Greek government spokesman Stelios Petsas said Athens would respond “calmly and readily on both the diplomatic and business levels. And with national confidence, it does whatever it takes to defend its sovereign rights.”
Maas, who is scheduled to travel to Ankara later Tuesday and meet Turkish Foreign Minister Mevlut Cavusoglu, said tensions in the Mediterranean not only threaten the relationship between the EU and Turkey but the entire region.
EU foreign ministers will meet in Berlin this week to discuss “our relationship with Turkey, and Greece’s voice will have special weight,” Maas said.
Greece says that islands must be taken into account in delineating a country’s continental shelf, in line with the United Nations Law of the Sea, which Turkey has not signed. Ankara argues it should be measured from the mainland, and that the area south of the Greek island of Kastellorizo — just a few kilometers off Turkey’s southern coast — therefore falls within its exclusive zone.

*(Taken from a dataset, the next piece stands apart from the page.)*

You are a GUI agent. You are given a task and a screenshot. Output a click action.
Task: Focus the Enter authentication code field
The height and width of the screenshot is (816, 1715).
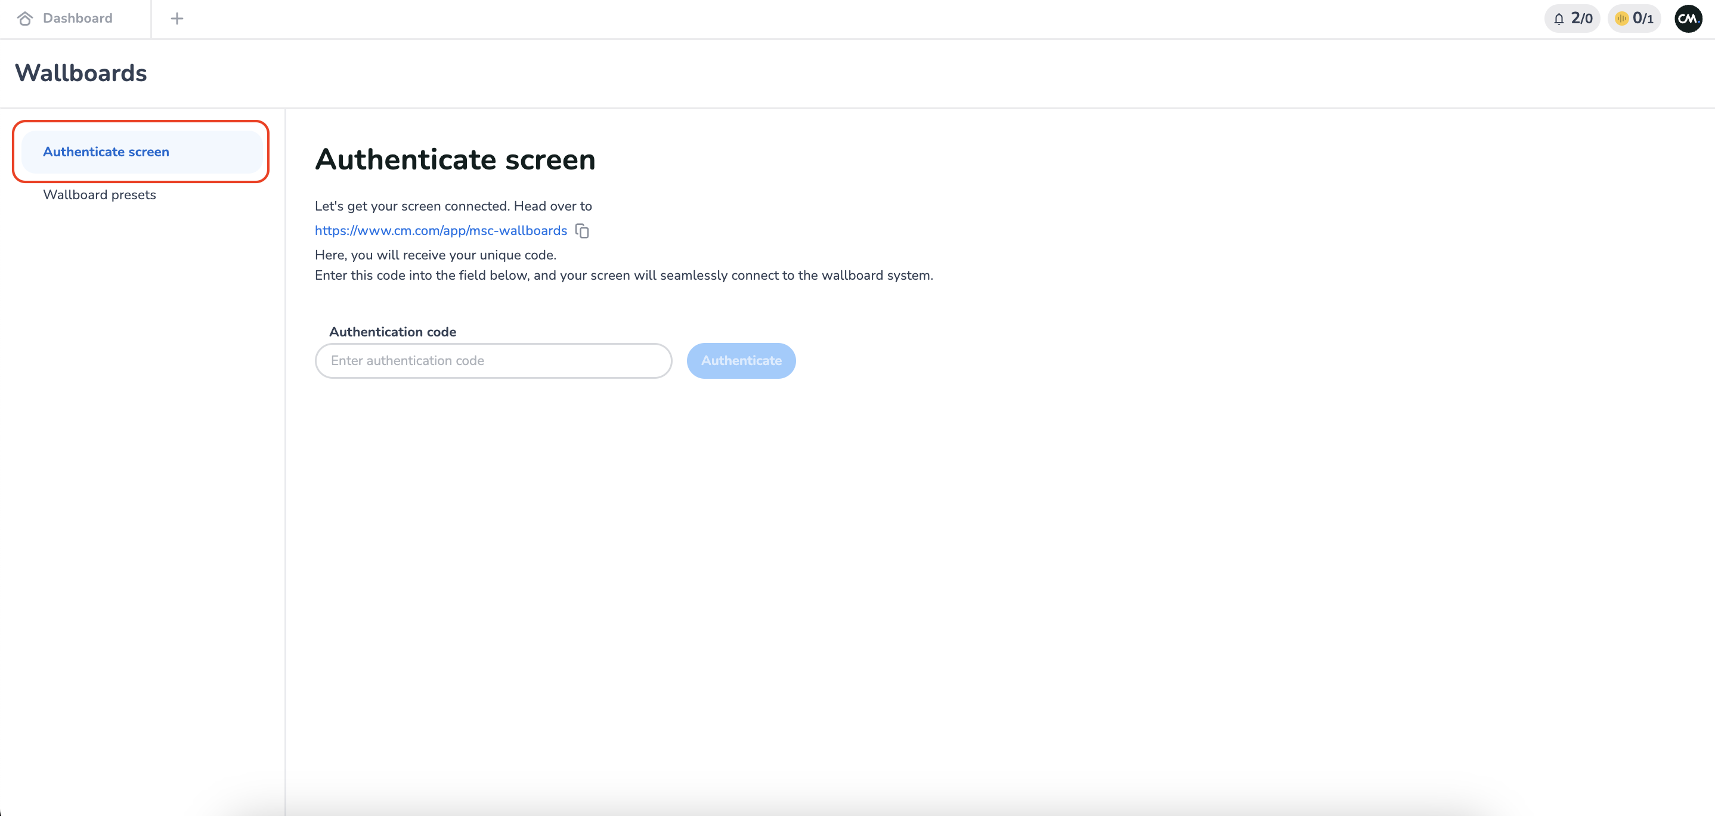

Turkey is also at loggerheads with Cyprus over offshore gas reserves around the island, where the Republic of Cyprus is an EU member state and officially has sovereignty over the entire island.
But the island has been effectively divided into two since Turkey’s military captured the northern third in 1974, following a coup attempt in which a military junta in Athens sought to unite Cyprus with Greece. The Turkish minority’s self-proclaimed state in the north, recognized only by Ankara, also claims rights to any energy resources discovered off its coast.